= Assigned task =
Transcribe, word for word and without additions, each line below from the one containing "Image resolution: width=543" through the one containing "This screenshot has width=900, height=500.", both ends included.

--------

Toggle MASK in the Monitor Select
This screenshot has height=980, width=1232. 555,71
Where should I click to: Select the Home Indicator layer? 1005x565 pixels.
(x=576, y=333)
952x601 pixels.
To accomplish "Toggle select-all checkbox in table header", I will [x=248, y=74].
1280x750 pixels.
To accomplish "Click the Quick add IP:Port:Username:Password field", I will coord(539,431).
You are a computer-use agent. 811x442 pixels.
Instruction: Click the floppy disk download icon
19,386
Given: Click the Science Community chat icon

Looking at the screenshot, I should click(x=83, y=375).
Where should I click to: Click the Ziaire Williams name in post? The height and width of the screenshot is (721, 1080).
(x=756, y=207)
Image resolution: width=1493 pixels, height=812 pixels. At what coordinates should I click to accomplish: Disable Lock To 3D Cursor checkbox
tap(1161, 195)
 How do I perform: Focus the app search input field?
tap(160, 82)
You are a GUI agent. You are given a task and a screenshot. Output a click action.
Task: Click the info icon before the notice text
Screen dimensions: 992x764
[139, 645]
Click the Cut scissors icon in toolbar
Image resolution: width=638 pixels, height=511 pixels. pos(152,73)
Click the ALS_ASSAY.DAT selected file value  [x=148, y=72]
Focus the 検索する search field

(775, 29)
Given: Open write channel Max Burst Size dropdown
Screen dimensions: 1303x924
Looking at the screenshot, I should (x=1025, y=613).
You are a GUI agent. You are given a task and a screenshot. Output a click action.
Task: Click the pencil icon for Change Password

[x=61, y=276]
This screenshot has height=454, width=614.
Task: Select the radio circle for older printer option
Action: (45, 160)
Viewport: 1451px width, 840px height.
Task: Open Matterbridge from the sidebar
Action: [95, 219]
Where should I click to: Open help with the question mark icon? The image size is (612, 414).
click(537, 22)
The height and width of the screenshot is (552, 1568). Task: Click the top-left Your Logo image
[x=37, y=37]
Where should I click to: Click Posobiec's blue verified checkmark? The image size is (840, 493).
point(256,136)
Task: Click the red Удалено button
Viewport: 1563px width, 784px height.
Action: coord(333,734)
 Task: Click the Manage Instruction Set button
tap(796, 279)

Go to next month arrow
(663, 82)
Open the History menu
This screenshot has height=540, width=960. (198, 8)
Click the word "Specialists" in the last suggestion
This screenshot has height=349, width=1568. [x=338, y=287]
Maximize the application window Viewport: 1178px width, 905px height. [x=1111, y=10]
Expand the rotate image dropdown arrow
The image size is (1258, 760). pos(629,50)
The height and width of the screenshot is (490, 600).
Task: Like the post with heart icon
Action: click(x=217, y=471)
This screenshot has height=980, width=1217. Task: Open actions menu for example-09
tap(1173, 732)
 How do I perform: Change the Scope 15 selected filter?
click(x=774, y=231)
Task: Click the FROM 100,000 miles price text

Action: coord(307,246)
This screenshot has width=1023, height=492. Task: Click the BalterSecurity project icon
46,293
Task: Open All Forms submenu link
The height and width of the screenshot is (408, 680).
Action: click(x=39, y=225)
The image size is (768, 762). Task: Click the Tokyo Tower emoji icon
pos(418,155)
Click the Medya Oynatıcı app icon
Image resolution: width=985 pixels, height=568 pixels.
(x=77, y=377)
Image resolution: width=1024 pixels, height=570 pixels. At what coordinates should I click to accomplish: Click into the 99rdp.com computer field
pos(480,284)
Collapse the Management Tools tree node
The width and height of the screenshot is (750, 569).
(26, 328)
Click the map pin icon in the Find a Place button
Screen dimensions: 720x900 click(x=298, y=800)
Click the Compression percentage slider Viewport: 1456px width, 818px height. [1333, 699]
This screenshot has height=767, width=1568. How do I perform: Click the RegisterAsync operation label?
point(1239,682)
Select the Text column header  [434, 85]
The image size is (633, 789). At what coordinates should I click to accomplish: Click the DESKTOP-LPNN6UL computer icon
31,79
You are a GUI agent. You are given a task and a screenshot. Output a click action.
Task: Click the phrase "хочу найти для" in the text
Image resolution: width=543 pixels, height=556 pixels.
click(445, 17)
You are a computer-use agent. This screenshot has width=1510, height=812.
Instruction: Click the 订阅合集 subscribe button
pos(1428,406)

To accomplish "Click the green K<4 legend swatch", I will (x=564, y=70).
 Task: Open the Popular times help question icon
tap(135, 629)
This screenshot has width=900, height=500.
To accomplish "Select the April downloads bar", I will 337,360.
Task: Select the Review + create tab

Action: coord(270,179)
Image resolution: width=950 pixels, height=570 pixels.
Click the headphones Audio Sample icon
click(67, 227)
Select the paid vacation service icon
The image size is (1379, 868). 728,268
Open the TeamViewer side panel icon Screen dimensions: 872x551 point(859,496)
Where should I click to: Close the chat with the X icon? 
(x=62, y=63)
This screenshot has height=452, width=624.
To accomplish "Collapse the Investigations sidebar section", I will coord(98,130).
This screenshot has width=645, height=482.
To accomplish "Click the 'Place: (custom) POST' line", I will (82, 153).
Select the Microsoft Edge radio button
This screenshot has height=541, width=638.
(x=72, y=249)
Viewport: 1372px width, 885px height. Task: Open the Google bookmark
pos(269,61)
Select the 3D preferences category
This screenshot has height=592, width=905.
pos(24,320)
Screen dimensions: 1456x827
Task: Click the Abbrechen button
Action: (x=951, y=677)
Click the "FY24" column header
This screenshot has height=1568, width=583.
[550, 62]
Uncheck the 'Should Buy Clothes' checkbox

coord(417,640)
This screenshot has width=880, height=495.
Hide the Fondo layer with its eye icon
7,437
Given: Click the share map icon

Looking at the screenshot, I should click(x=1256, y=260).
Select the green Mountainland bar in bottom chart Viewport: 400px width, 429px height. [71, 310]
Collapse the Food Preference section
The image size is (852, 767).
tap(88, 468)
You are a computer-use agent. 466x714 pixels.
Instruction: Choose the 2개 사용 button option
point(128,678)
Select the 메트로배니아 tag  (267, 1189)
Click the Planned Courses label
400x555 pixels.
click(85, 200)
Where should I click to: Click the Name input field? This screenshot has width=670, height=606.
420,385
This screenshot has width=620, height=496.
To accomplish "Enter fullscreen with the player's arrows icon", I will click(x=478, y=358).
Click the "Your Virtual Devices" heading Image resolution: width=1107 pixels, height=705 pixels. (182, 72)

--------

= Exercise answer =
Image resolution: width=543 pixels, height=556 pixels.
click(445, 17)
You are a computer-use agent. This screenshot has width=1510, height=812.
Instruction: Click the 订阅合集 subscribe button
pos(1428,406)

To accomplish "Click the green K<4 legend swatch", I will (x=564, y=70).
 Task: Open the Popular times help question icon
tap(135, 629)
This screenshot has width=900, height=500.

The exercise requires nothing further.